Opérateur tuyau, opérateur de contenu

Après les consolidations récentes et à venir dans le monde des télécoms, revoilà à nouveau poser la question du positionnement des opérateurs de télécommunication.

Je voudrais exprimer ici le résultat d’une réflexion de longue date – cela remonte à plus de 25 ans, sur ce sujet, réflexion qui a mûri progressivement. Je sais qu’il s’agit d’un sujet majeur, que beaucoup de gens de grand talent se sont penchés sur cette question et ont exprimés leur conviction. Je prétends modestement apporter ma pierre à cette immense construction. Une pierre qui repose sur un passé chez France Telecom mais aussi de 34 ans dans les télécoms.

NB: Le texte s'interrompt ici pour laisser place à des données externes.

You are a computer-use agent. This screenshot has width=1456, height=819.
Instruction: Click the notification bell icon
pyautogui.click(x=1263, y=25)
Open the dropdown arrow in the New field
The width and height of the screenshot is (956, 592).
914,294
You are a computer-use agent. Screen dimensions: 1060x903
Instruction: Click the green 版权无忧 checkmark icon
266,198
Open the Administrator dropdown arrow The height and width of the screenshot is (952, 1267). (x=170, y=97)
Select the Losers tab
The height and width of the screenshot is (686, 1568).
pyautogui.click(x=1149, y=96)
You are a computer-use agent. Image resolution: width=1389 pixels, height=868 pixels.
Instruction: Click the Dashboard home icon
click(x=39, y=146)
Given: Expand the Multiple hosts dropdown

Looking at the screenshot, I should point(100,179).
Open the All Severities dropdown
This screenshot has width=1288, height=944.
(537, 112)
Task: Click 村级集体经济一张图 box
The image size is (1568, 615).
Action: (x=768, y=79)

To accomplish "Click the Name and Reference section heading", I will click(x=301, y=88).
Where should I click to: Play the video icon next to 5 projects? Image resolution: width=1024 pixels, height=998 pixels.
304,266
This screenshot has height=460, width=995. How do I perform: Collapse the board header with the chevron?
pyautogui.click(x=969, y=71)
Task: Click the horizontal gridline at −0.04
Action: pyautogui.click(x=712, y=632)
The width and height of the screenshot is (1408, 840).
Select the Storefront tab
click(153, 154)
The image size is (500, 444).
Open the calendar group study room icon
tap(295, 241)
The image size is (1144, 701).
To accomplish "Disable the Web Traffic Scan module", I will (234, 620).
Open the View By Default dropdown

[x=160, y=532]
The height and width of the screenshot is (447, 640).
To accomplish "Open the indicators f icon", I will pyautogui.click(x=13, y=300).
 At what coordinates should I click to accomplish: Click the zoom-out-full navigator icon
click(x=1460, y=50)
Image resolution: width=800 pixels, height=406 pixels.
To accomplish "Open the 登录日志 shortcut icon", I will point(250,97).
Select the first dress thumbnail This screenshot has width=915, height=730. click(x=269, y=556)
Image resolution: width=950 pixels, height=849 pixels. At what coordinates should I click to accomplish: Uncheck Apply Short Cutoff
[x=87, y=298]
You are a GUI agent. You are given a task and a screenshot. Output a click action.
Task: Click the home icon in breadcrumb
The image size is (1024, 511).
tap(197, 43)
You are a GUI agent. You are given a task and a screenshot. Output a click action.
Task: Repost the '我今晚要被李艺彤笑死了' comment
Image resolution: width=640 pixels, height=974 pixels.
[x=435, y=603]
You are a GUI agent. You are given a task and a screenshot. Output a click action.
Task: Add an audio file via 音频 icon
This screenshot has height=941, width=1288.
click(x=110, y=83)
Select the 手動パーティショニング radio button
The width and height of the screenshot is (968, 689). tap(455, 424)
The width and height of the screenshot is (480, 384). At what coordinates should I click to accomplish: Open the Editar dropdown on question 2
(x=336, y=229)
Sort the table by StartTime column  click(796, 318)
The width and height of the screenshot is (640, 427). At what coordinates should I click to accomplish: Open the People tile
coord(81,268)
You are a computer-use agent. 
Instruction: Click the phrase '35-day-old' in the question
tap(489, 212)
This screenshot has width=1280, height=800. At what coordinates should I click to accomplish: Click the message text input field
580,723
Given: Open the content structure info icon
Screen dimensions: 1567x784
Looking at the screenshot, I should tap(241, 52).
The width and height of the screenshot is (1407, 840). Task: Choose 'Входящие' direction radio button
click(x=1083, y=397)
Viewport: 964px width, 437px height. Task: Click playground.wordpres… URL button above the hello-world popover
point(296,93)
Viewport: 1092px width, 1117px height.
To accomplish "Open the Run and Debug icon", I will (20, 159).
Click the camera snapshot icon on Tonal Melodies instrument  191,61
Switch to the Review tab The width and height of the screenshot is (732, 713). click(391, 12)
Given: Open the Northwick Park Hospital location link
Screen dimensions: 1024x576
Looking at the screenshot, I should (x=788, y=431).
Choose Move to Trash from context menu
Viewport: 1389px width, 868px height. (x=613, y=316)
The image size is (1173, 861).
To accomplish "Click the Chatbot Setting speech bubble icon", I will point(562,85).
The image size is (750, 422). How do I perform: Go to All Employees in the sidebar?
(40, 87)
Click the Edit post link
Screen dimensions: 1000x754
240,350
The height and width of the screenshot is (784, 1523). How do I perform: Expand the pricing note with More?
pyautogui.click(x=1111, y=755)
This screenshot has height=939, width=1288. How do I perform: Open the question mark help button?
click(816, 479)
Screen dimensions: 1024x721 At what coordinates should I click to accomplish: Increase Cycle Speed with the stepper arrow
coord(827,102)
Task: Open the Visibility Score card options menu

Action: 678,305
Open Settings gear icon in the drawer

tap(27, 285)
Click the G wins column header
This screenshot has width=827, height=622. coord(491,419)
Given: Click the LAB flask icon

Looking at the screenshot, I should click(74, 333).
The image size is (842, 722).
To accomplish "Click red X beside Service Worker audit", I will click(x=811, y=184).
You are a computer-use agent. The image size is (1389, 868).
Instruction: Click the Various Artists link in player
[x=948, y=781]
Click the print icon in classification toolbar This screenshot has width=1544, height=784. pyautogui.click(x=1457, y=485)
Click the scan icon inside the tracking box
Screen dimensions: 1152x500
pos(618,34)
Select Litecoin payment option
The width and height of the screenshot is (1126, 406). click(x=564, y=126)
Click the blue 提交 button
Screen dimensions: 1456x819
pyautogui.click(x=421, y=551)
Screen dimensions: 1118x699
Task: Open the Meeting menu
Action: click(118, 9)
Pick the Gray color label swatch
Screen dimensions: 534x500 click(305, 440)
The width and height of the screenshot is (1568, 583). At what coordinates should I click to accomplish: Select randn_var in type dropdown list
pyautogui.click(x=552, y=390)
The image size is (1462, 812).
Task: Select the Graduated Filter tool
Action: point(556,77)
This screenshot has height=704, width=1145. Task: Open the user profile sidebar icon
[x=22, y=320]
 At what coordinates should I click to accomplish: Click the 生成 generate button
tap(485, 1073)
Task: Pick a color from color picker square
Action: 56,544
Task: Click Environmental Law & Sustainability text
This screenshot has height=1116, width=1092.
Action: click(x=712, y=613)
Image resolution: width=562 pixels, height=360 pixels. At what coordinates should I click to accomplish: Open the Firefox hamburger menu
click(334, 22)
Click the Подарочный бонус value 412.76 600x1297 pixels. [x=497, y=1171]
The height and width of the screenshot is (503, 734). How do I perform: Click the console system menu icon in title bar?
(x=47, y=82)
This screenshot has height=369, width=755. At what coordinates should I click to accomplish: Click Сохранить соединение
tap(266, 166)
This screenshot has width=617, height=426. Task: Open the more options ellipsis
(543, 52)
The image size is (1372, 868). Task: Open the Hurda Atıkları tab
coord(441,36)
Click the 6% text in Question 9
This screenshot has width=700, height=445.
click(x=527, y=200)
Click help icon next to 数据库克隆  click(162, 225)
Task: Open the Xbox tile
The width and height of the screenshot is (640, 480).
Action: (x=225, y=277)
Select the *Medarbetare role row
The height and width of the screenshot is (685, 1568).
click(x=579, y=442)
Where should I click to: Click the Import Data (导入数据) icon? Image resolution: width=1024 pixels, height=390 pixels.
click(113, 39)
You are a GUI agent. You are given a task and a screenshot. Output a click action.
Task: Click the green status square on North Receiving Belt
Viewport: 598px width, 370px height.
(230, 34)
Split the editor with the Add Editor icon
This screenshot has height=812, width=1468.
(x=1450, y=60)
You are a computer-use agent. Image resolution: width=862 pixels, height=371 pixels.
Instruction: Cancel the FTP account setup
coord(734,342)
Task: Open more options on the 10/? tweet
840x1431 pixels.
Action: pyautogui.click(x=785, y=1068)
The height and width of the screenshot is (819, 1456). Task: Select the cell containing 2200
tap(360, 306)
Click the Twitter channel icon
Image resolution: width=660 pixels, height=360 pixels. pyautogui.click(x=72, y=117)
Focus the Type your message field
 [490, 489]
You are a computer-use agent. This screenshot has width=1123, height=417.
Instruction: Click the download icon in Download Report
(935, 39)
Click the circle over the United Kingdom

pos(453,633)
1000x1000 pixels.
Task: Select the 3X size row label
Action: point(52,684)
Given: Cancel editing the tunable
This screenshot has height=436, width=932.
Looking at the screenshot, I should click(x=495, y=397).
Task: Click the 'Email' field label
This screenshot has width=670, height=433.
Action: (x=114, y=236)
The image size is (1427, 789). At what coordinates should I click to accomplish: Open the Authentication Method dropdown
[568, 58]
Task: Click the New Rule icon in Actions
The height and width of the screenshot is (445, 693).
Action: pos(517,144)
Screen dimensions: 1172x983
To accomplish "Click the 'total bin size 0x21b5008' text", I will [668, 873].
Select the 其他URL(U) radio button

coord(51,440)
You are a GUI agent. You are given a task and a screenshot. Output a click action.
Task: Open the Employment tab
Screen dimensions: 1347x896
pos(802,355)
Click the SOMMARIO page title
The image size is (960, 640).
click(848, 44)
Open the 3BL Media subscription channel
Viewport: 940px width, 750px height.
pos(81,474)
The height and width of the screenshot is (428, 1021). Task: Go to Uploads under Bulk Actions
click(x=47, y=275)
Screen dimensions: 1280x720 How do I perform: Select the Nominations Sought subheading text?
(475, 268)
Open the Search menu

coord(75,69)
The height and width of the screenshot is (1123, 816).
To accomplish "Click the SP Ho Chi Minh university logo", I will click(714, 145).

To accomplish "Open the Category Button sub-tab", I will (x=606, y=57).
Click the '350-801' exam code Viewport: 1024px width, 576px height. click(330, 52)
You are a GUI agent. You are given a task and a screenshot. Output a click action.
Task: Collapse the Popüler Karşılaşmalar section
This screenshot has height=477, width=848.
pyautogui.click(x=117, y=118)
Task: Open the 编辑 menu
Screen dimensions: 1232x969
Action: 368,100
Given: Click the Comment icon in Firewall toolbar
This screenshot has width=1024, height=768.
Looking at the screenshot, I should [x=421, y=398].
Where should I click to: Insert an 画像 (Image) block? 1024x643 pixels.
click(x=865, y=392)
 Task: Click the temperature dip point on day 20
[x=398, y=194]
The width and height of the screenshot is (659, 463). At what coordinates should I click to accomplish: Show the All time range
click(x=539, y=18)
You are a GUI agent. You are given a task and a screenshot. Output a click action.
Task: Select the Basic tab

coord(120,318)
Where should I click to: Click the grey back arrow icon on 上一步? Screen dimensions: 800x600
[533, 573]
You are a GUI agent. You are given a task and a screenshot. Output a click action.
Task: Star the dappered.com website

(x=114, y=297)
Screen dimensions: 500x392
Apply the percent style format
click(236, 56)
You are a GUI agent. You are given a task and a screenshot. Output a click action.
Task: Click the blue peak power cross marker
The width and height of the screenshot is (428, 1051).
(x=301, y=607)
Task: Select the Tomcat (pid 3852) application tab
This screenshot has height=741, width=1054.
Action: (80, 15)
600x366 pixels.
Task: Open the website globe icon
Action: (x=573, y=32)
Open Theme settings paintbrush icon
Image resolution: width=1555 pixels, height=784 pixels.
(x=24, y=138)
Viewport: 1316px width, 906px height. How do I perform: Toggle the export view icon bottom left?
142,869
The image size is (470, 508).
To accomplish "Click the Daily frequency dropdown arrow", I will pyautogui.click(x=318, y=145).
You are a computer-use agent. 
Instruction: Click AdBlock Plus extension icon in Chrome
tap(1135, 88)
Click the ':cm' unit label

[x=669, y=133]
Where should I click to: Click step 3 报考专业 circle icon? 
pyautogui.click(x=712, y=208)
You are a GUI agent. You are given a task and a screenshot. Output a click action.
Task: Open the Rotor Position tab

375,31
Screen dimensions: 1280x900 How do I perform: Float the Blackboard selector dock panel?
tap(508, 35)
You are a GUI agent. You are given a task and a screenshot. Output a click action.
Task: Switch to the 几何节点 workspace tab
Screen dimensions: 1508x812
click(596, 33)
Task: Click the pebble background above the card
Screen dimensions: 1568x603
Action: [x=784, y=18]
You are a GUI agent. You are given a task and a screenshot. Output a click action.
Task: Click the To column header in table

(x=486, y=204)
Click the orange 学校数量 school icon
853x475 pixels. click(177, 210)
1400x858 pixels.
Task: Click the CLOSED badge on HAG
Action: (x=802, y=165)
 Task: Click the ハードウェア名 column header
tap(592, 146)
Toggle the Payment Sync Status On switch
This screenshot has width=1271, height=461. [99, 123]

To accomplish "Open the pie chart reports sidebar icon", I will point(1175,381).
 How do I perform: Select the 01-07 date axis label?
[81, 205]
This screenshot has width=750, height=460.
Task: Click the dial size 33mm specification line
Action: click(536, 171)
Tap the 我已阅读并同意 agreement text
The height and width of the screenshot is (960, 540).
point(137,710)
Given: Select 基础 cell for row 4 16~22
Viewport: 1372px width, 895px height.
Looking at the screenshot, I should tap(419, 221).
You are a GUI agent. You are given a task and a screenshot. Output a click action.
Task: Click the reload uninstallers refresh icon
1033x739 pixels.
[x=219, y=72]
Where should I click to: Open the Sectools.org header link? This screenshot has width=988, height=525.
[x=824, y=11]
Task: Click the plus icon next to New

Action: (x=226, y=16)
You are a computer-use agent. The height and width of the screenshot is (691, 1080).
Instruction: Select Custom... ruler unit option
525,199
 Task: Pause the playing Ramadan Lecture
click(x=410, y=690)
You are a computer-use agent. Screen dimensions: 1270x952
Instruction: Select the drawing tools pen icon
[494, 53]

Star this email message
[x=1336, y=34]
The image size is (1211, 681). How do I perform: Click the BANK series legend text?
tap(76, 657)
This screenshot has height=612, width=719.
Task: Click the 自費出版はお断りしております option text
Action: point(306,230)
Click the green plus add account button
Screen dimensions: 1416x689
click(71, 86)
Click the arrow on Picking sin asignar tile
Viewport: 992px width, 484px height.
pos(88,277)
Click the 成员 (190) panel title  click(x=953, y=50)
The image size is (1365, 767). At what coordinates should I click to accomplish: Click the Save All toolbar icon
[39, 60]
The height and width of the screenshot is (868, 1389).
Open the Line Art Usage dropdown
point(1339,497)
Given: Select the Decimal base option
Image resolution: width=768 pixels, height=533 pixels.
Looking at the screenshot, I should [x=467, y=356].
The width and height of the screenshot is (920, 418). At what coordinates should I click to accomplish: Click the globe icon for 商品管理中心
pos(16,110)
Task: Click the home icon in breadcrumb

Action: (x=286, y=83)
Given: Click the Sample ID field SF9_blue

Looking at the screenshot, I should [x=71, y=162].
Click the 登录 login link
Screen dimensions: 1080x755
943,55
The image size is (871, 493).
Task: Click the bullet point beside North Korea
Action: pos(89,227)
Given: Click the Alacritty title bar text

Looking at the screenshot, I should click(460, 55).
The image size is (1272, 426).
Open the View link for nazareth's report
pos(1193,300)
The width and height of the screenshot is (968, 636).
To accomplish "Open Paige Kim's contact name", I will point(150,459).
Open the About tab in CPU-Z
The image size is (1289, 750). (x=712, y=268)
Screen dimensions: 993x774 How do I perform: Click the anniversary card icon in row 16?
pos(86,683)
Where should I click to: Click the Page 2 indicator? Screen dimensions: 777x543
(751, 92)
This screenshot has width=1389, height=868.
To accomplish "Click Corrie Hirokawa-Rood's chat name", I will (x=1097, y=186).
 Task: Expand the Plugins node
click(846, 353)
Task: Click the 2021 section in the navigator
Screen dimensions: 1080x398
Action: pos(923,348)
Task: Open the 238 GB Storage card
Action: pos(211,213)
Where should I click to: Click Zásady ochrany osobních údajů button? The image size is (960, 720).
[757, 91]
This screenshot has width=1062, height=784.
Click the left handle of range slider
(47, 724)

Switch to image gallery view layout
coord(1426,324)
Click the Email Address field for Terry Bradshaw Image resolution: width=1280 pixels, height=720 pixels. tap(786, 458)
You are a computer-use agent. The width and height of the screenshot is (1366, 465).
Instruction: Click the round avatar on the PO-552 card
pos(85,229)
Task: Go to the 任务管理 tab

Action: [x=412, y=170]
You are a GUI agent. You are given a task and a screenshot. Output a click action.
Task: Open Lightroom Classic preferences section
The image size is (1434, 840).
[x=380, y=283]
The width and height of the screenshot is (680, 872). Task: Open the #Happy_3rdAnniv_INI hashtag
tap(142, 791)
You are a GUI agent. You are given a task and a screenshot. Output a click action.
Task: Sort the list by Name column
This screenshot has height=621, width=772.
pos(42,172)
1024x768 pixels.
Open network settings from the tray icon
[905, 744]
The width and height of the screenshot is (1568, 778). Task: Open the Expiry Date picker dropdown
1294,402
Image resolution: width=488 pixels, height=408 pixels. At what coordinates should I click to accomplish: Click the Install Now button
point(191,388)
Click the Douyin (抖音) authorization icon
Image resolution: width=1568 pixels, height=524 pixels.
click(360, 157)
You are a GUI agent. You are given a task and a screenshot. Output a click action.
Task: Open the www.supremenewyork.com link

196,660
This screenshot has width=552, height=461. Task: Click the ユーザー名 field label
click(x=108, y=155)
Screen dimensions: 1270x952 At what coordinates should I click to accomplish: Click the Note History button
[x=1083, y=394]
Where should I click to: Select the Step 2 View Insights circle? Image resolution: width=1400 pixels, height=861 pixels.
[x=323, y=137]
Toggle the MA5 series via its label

Le fondamental d’un opérateur de télécommunication, son « ADN » dirait-on aujourd’hui, c’est d’abord d’investir pour construire le réseau qui permet la mise en relation puis, d’y accueillir des clients qui s’y « abonnent ».

Une contrainte est que ces abonnés arrivent vite pour payer les intérêts et rembourser les emprunts. Une deuxième contrainte est qu’ils y restent suffisamment longtemps pour assurer la rentabilité de l’opérateur : le réseau coûte cher et le retour sur investissement va demander de nombreuses années. Il faut donc pour cela soit jouir d’un monopôle auquel cas les abonnés ne peuvent aller chez la concurrence, soit proposer un service de qualité avec des prix tirés et un service irréprochable. Sinon, c’est le churn qui nous avons connu au début des années 2000 dans le mobile où la concurrence et les surenchères ont fait le lit des distributeurs de produits télécoms. Sur ce point, les offres mobiles ont acquis une certaine stabilité tant au niveau prix qu’au niveau de la qualité de service.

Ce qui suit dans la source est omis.